No contact is usually attempted so you cannot talk to the one person who makes you feel better about everything; you cannot put a band-aid on the wound which really needs f'ing hospitalization but you spray it with Bactine and hope for the best. You keep picking at it and picking at it until it bleeds again but then you realize that only when you leave it alone— truly well and alone — will it heal and fade. But you can’t because it is there. So you pick again. You convince yourself that without this person in your life, you will never feel that alive again; that electrically charged; that AWAKE. You mourn the loss of what you think was a better you; a more exciting, vibrant you; a you that was firing on all cylinders. You go back to dead you and guess what? dead you is soul-suckingly boring. Don’t you deserve to feel alive? Dammit don’t you deserve a little f'ing happiness in this den of misery we operate in? What is so wrong with having something that makes your soul sing? Must you really give up every shred of happiness to fall into society’s role of the perfect man or woman?

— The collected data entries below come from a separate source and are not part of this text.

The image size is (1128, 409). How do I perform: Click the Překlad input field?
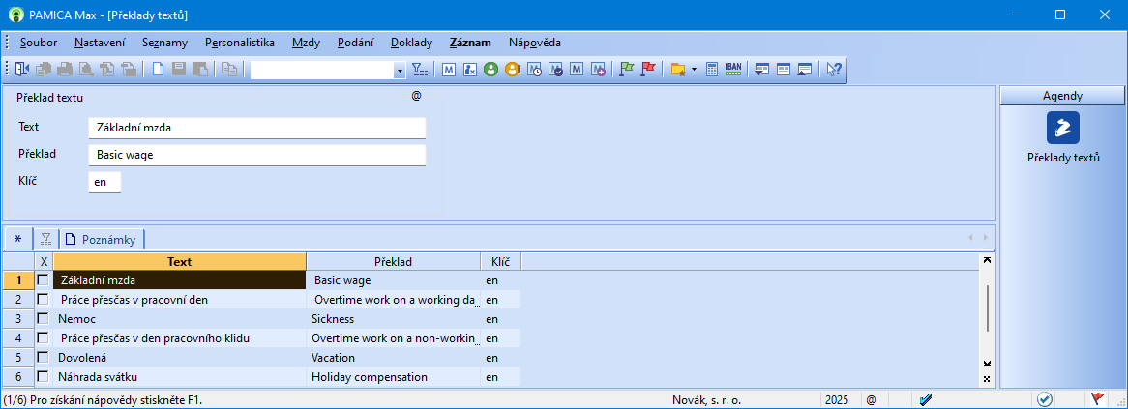[x=256, y=155]
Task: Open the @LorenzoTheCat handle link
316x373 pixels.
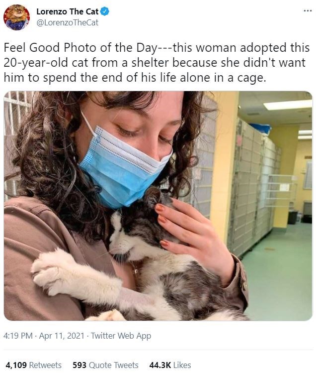Action: pyautogui.click(x=68, y=22)
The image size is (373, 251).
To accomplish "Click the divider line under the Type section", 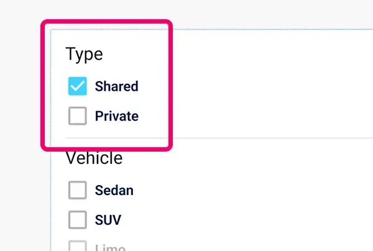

But guess what? This will never bring you happiness because you cannot live on half measures and you cannot live in between the cracks. The push and pull will kill you. Up/down, back and forth. I need him, I want him, I love him, he is not mine, get over it, forget him, move on, numb, cope, survive, deal, steel yourself to get through WITHOUT HIM.

But knowing what you have to do and truly believing this is the course of action you wish to pursue? Worlds apart…your heart isn’t in it. You don’t want to live without this person. You don’t want to settle.

Welcome to purgatory. Trying to find a way out may kill you.

iVillage Member
Registered: 04-17-2009
Fri, 07-17-2009 - 8:16am

This is phenomenal description of an affair by the CL on the EAS board:


"A good definition of an A is that it is

iVillage Member
Registered: 12-25-2008
Wed, 07-29-2009 - 7:51pm
That was really thought provoking - very chilling.